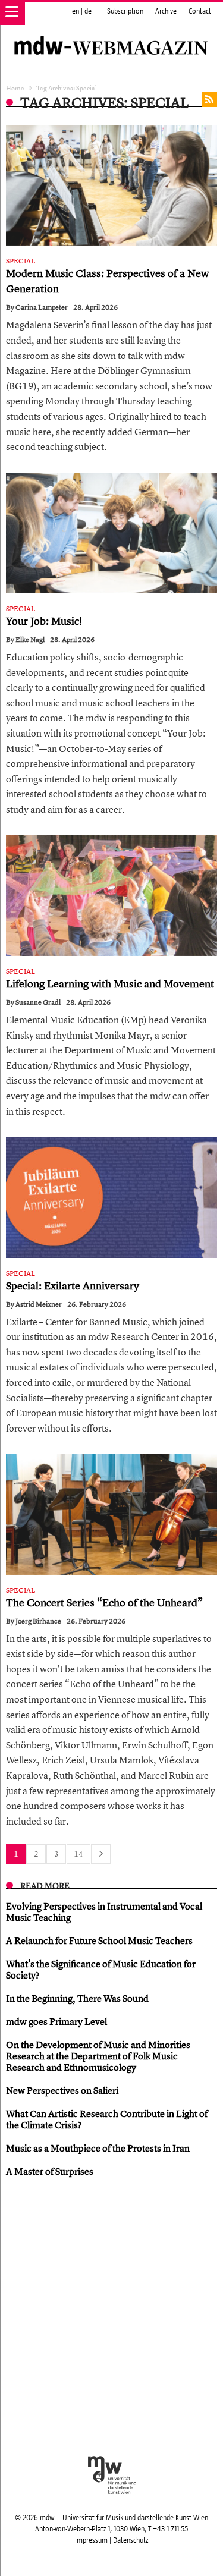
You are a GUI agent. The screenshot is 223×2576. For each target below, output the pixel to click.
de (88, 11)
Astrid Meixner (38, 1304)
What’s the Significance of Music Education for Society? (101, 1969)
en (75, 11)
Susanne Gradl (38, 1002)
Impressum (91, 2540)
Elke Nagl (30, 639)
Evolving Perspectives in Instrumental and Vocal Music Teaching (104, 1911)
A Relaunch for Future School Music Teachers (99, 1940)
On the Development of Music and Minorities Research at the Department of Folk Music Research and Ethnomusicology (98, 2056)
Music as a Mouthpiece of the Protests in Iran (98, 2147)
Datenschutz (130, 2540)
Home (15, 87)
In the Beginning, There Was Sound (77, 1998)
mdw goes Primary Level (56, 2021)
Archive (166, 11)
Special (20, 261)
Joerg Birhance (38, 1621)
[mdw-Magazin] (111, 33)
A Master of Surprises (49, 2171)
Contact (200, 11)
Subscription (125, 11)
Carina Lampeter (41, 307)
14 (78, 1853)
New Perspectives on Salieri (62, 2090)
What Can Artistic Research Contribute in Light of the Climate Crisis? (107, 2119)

---

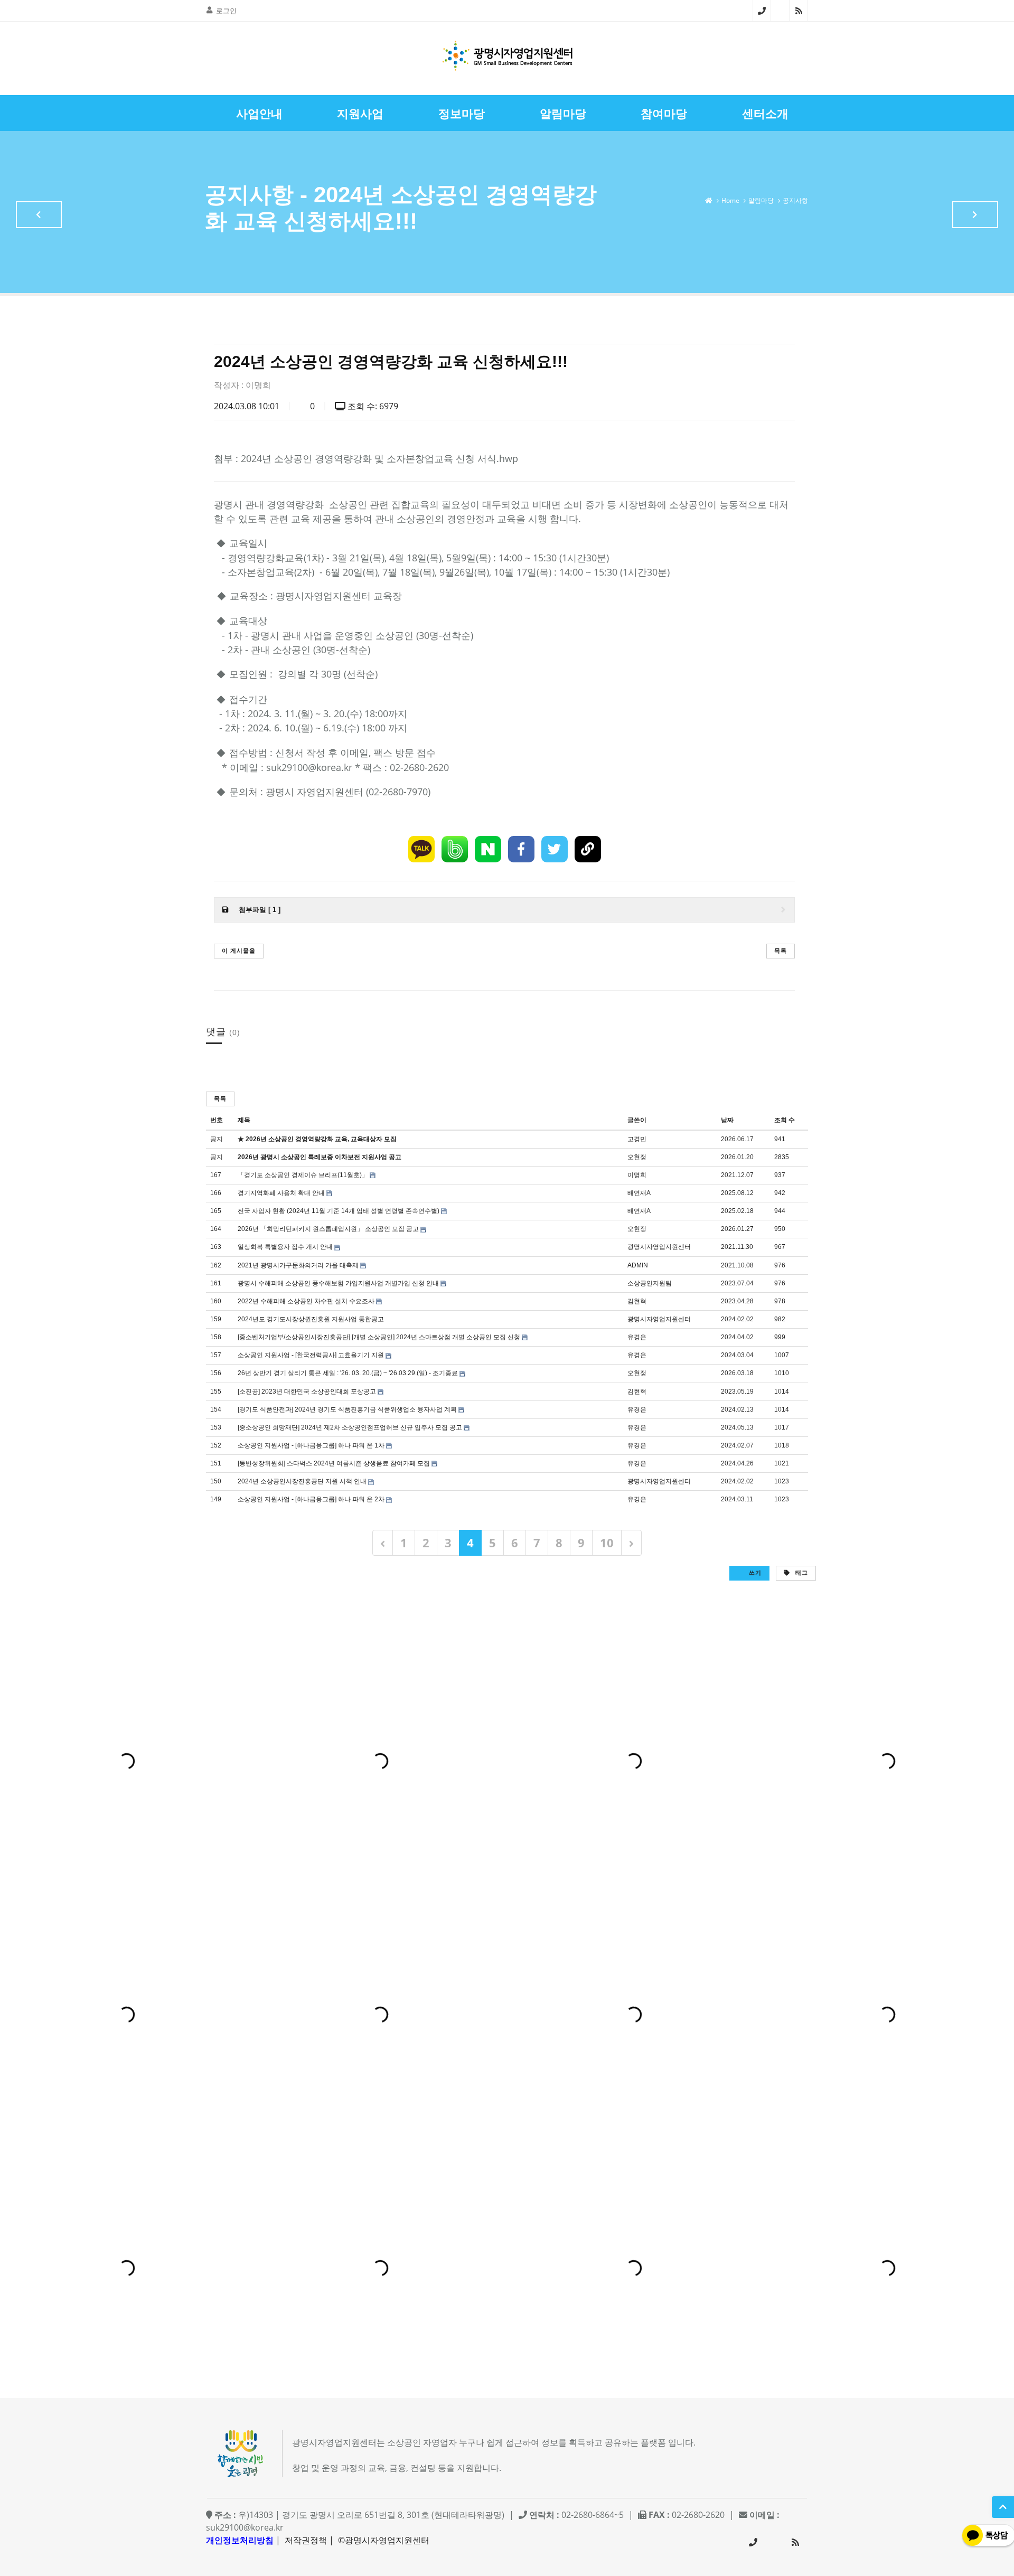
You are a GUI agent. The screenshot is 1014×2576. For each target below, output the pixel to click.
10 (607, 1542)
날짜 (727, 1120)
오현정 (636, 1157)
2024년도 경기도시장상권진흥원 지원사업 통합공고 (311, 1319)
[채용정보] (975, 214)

---

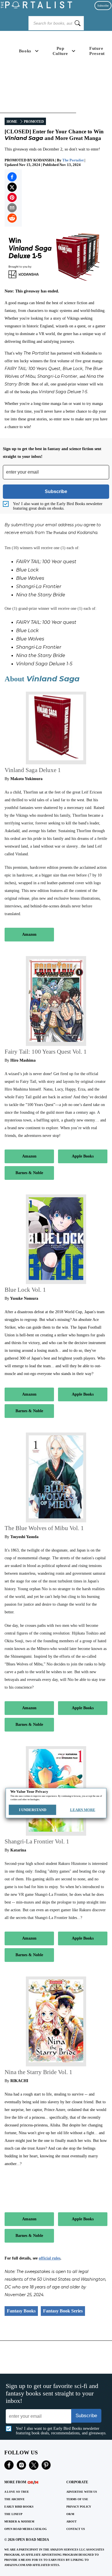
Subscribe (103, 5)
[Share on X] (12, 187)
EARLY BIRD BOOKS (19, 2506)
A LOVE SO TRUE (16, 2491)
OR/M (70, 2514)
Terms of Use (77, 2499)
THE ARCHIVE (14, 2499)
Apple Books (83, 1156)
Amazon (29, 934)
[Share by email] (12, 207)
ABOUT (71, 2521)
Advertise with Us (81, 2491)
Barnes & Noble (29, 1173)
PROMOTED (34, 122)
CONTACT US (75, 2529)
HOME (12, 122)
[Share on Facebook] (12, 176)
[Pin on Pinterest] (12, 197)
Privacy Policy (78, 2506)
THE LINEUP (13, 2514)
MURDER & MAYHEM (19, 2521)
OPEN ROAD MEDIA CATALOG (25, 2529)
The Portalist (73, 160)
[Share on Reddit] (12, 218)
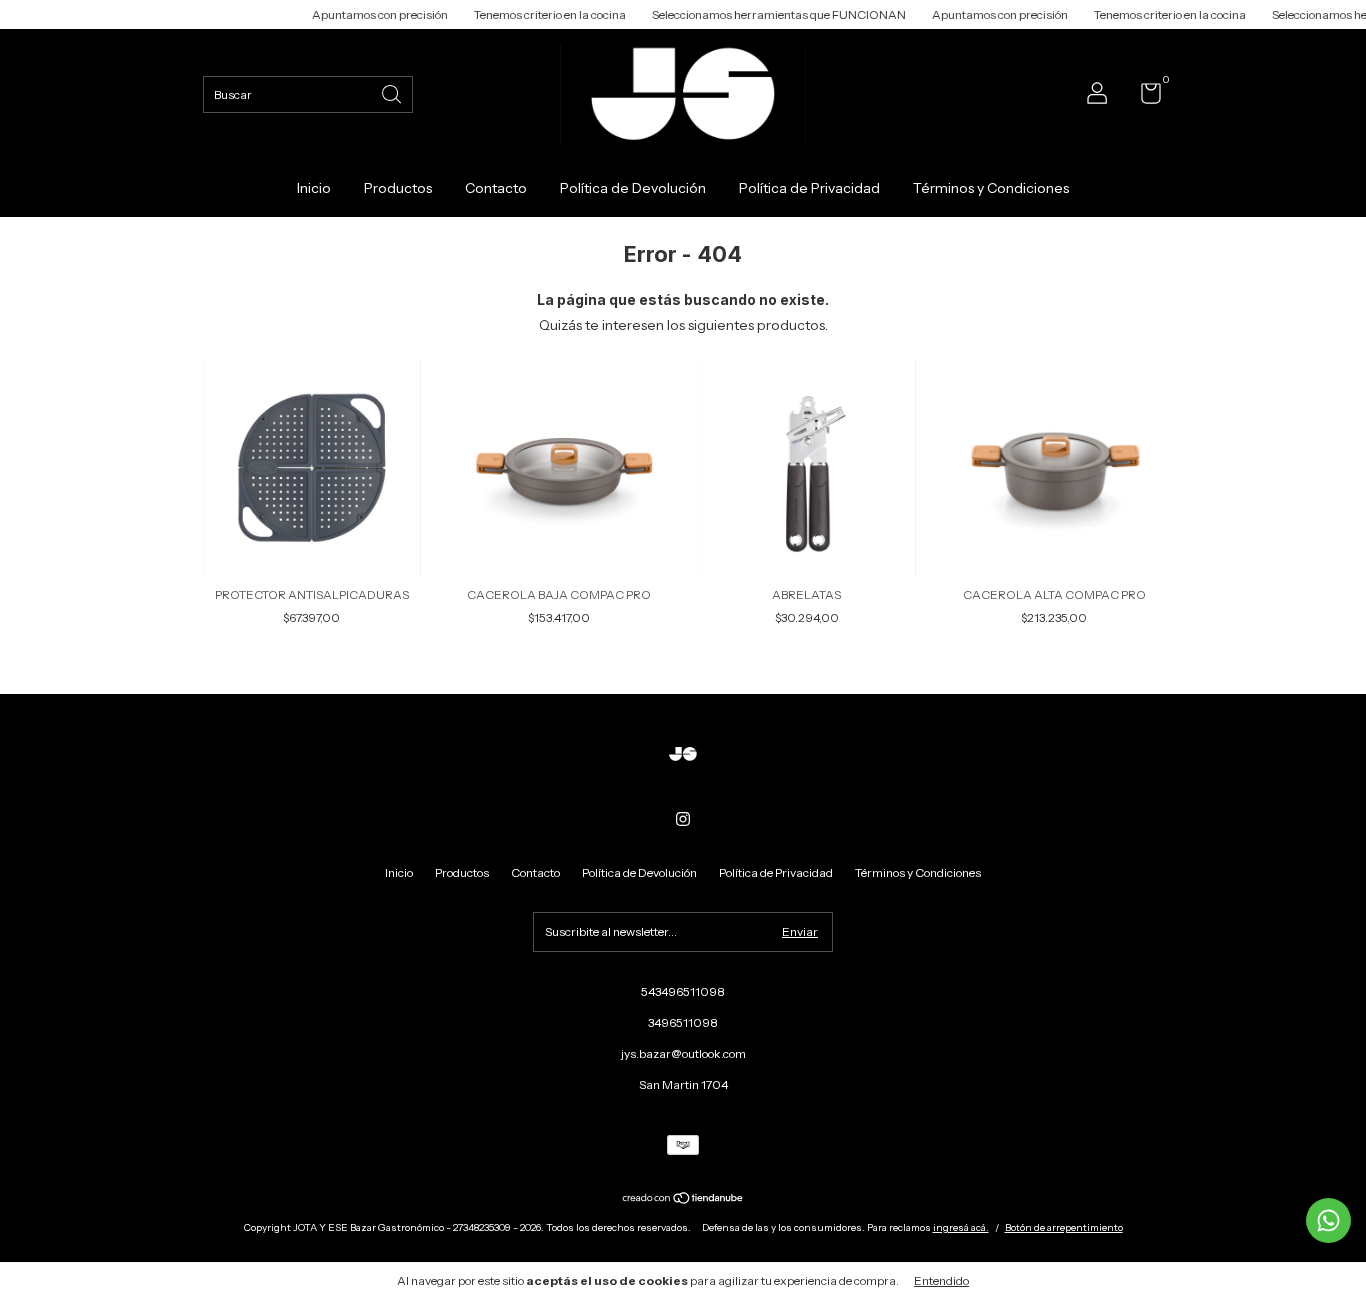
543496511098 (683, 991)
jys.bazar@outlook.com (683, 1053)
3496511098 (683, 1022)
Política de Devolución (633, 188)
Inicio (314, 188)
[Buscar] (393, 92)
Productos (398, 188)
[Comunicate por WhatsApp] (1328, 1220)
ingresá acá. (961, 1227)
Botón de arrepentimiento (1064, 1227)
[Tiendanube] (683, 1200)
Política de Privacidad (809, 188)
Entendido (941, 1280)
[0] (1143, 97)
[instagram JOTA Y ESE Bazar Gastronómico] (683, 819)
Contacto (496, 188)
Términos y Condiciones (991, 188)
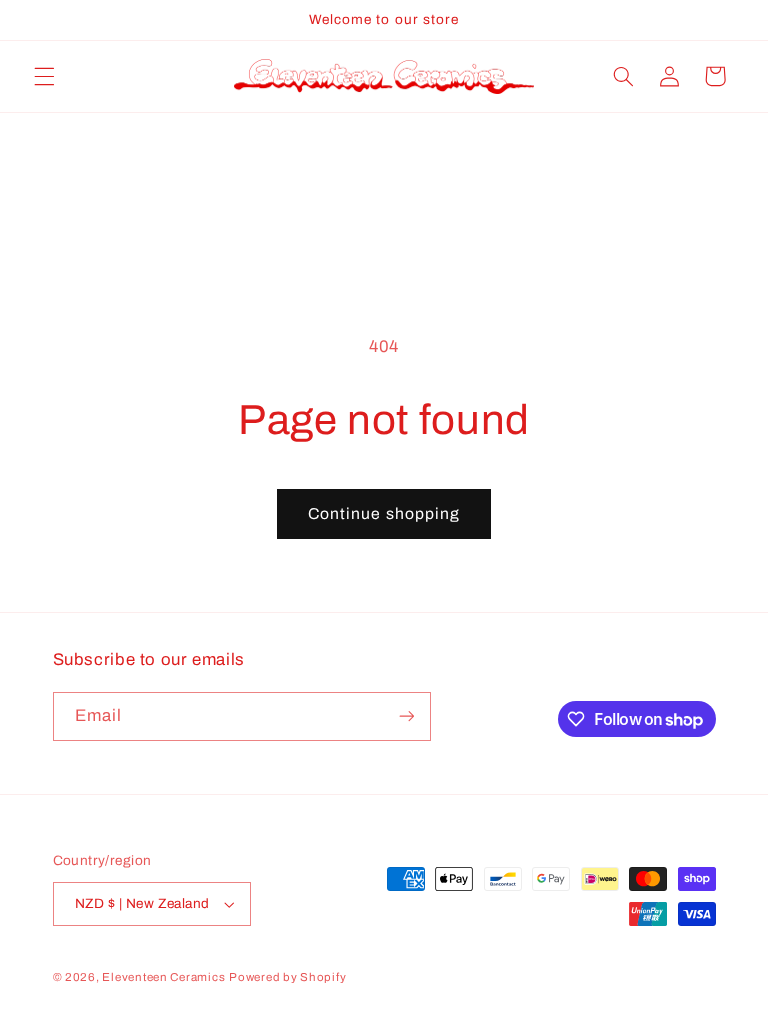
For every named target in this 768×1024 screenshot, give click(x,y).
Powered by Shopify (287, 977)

> Exercise aim: How many lines in the entries above include the string "Share"? Please answer with that number and nothing more.

> Exercise response: 4